→ ASSIGNED TASK: Below are some records. Print exactly the lines between the one holding "The width and" and the one holding "Image resolution: width=334", inclusive, and nothing else.

Start of SOURCE RECORDS

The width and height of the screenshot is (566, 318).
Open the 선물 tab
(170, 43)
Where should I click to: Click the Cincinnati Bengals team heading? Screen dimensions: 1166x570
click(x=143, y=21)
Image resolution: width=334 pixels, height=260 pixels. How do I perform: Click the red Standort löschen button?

End of SOURCE RECORDS
Start of SOURCE RECORDS

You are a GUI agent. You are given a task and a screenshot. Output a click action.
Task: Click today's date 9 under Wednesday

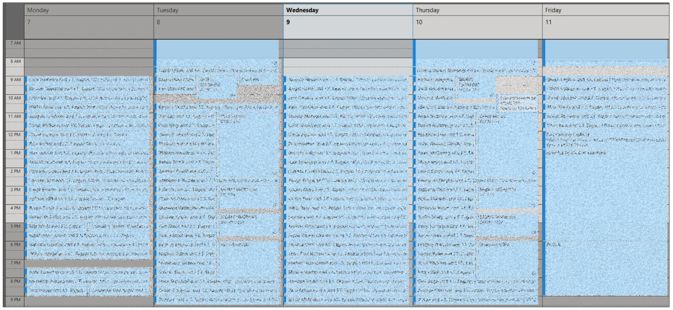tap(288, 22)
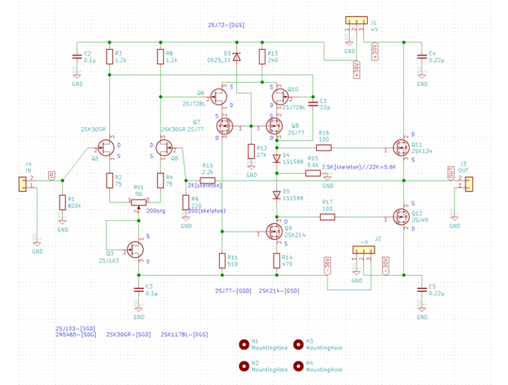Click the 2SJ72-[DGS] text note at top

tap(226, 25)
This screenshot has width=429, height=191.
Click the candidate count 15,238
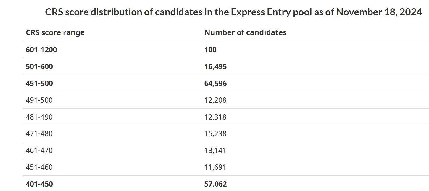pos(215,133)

End of SOURCE RECORDS

→ REPLY:
The width and height of the screenshot is (566, 318).
Open the 선물 tab
(170, 43)
Where should I click to: Click the Cincinnati Bengals team heading? Screen dimensions: 1166x570
click(x=143, y=21)
Image resolution: width=334 pixels, height=260 pixels. How do I perform: Click the red Standort löschen button?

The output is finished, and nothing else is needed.